## TASKS TO CARRY OUT
[a] In the passage on gravitational wave events, what was the total mass of the two compact objects whose merger produced GW190425?
[b] Pick up the passage on gravitational wave events after its final sentence and keep writing.

## TEXT PROVIDED
— start —
In addition to the LVK catalogue, groups outside our collaboration also performed similar analyses:
Exceptional Events
Six events in the third observing run were deemed to be sufficiently novel or unusual to be the subject of individual publications.
GW190425 was observed to be produced by the merger of two compact objects with a total mass of 3.4 solar masses. This is generally considered too light to be a system containing a black hole, but a little too heavy for what we had generally expected from a pair of neutron stars. The working assumption is nevertheless that GW190425 was produced by two neutron stars colliding, but we can’t rule out the system having contained one or more unusually light black holes.
GW190412 was the first gravitational wave event which was observed to come from a “lop-sided” binary. The heavier black hole in the system had a mass around 30 solar masses, over three times heavier than its companion which weighed-in at around 8 solar masses. One of the interesting features of this sort of system is that they were predicted to emit gravitational wave energy at higher harmonic frequencies. This is something which we were able to detect in our analyses for the first time in the third observing run, and we were indeed able to measure this additional energy for the first time with this event.
— end —
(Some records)
— start —
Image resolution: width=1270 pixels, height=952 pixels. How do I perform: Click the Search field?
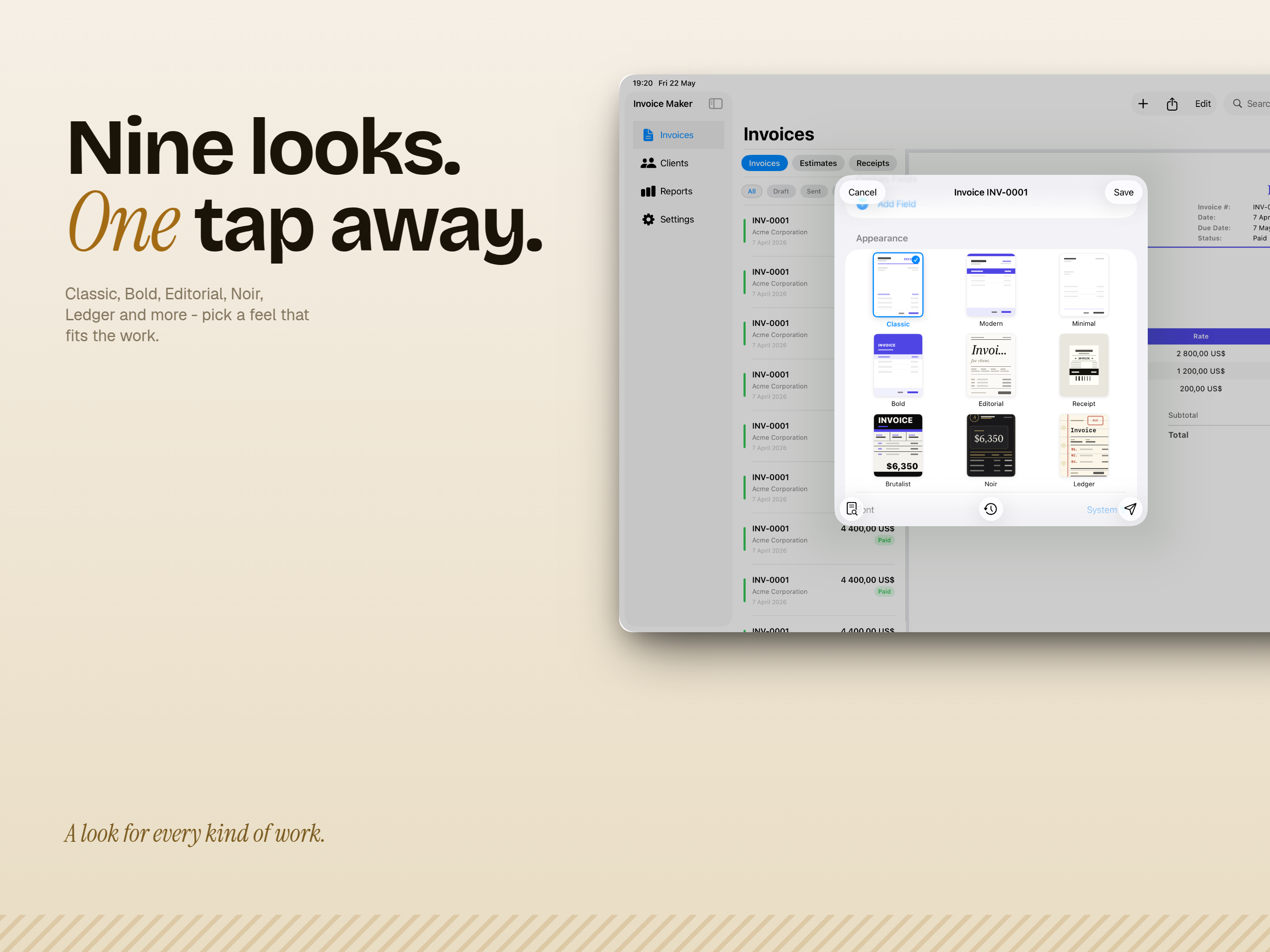[1249, 104]
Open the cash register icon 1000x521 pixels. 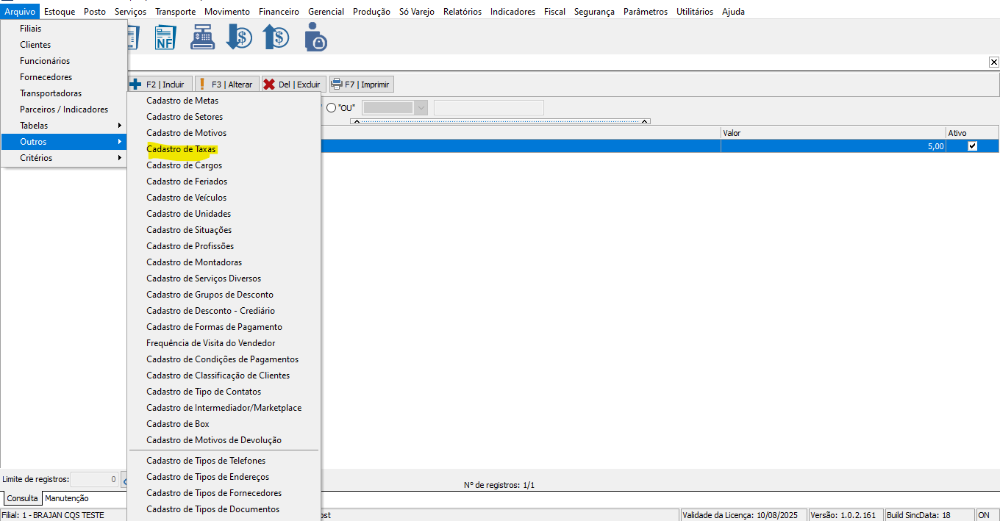202,38
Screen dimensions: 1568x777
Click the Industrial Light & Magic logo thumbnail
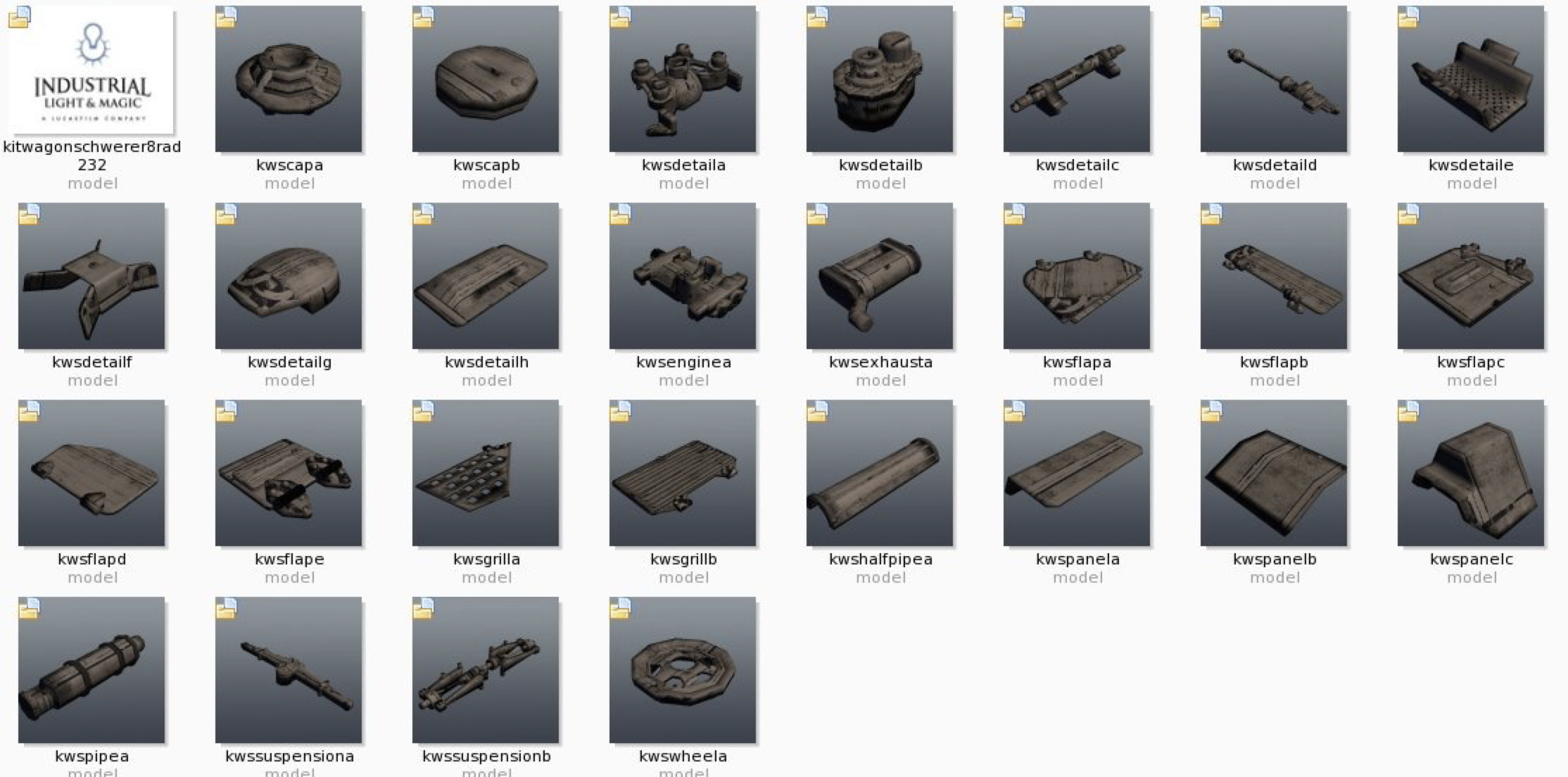[91, 70]
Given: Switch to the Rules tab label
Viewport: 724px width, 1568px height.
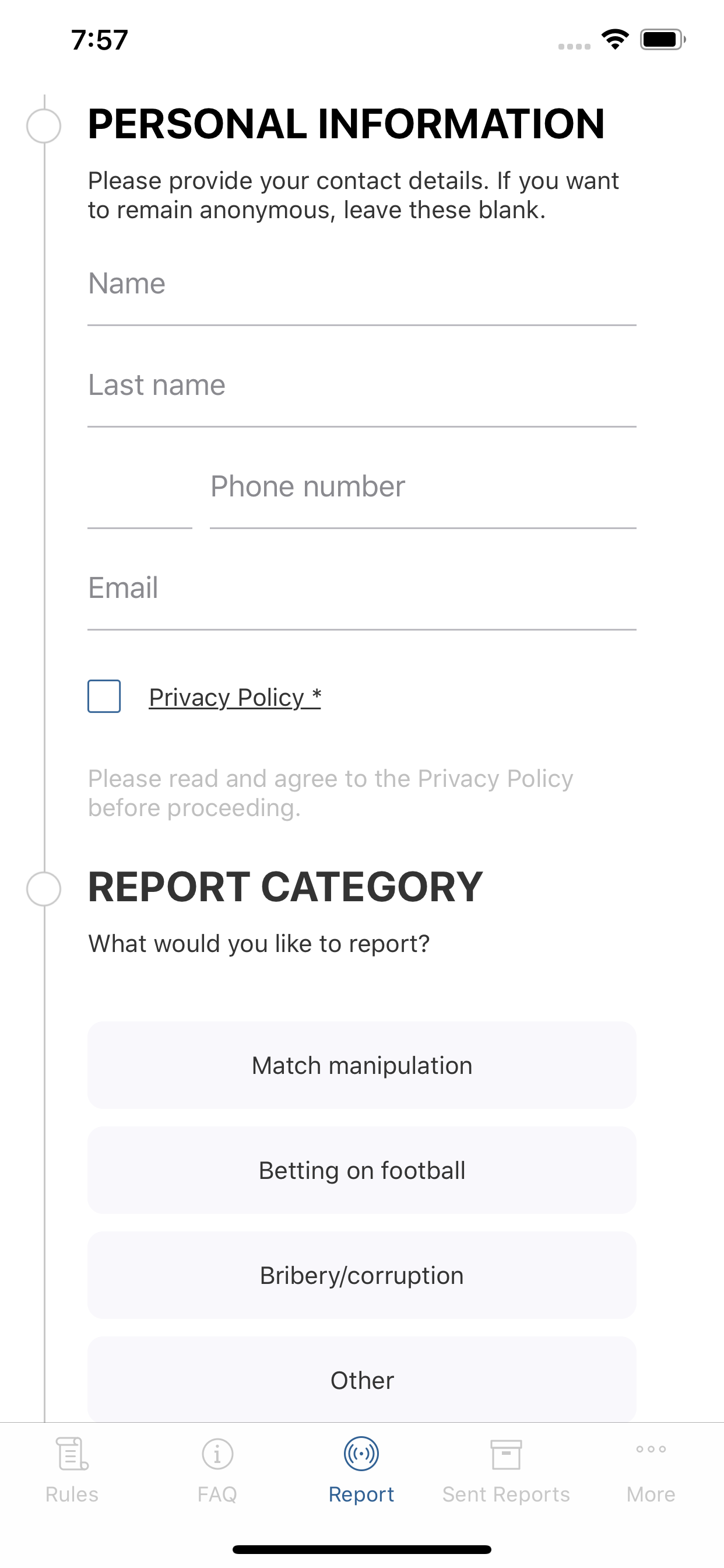Looking at the screenshot, I should coord(72,1495).
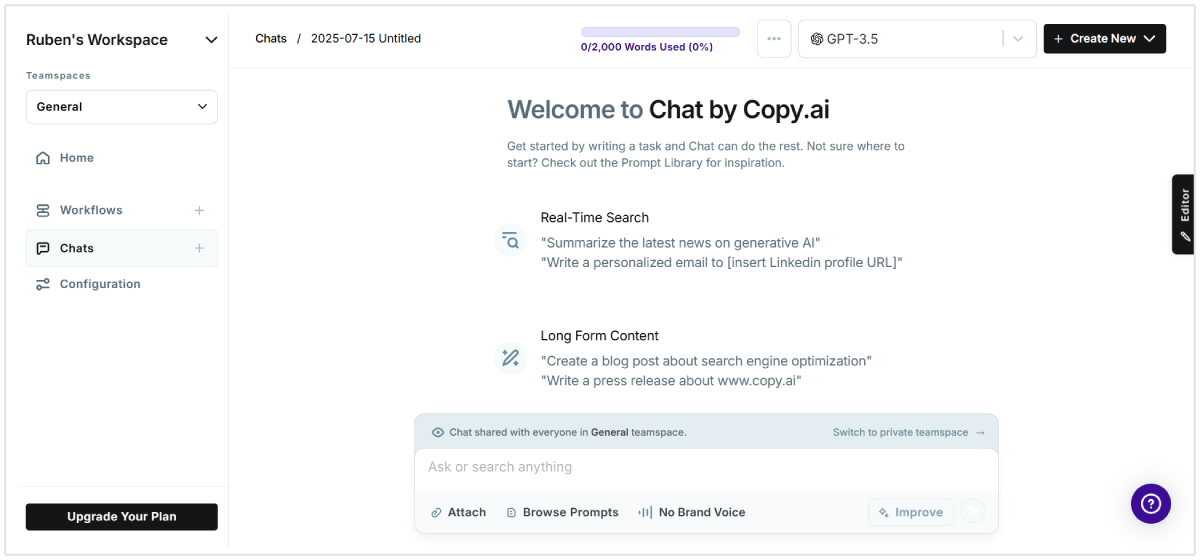Screen dimensions: 1200x560
Task: Open the Editor side panel tab
Action: pos(1184,214)
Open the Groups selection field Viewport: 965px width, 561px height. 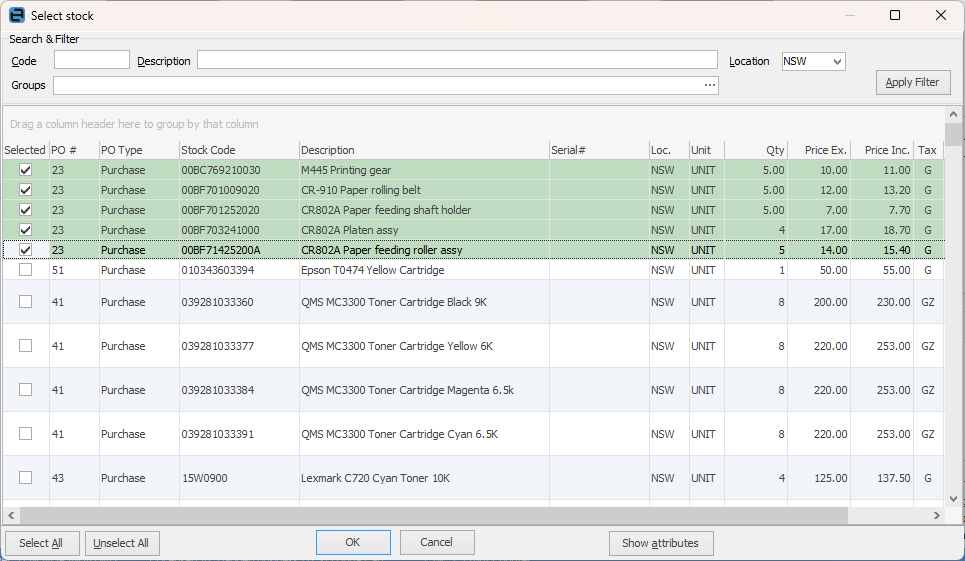tap(380, 86)
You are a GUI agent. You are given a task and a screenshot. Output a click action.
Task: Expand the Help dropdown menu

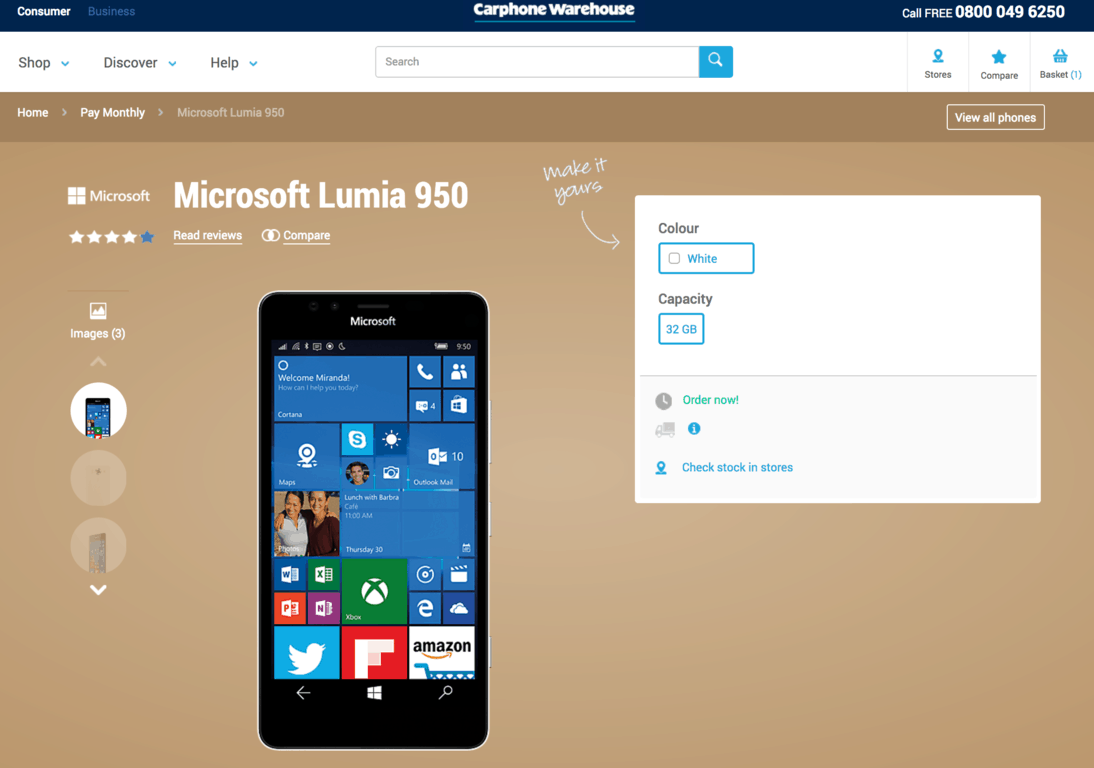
— end —
## RESPONSES TO THE TASKS
[a] 3.4 solar masses

[b]
GW190521 was an especially mysterious signal. We determined that it had been produced by a pair of colliding black holes with a total mass around 150-times greater than the Sun, with the individual components coming-in around 85 and 66 solar masses (we can blame some rounding-up here for why those numbers don’t all add-up!). This was problematic, because we don’t know of a physical process which can directly create an 85 solar-mass black hole. This lies in what we call the “mass gap”. Nuclear physics tells us that stars which have the right mass to collapse to a black hole of this size do not in fact collapse to a black hole, but instead undergo a violent explosion which doesn’t leave any form of compact remnant. The only way that we do currently know of producing a black hole of this size is through the merger of two existing black holes, making GW190521 the first time that we think we’ve seen what we call a hierarchical merger, where at least one of the black holes involved is the result of a previous merger. Perhaps more excitingly, the lighter, 66 solar mass black hole also sits in the mass gap. We’re not able to measure the masses precisely, however, so there is a reasonable chance it lies just below the mass gap too. This does mean that there’s a high probability that both of the black holes in this merger came from previous mergers.
GW190814 was a strange compact binary system, where the heavier component looked very definitely as if it was a black hole with a mass around 23 times that of the sun, but the secondary had a mass a little over two and a half times that of the sun. This would be either the lightest black hole we’ve ever observed or the heaviest neutron star. Either way, this was the most enigmatic of the O3 events.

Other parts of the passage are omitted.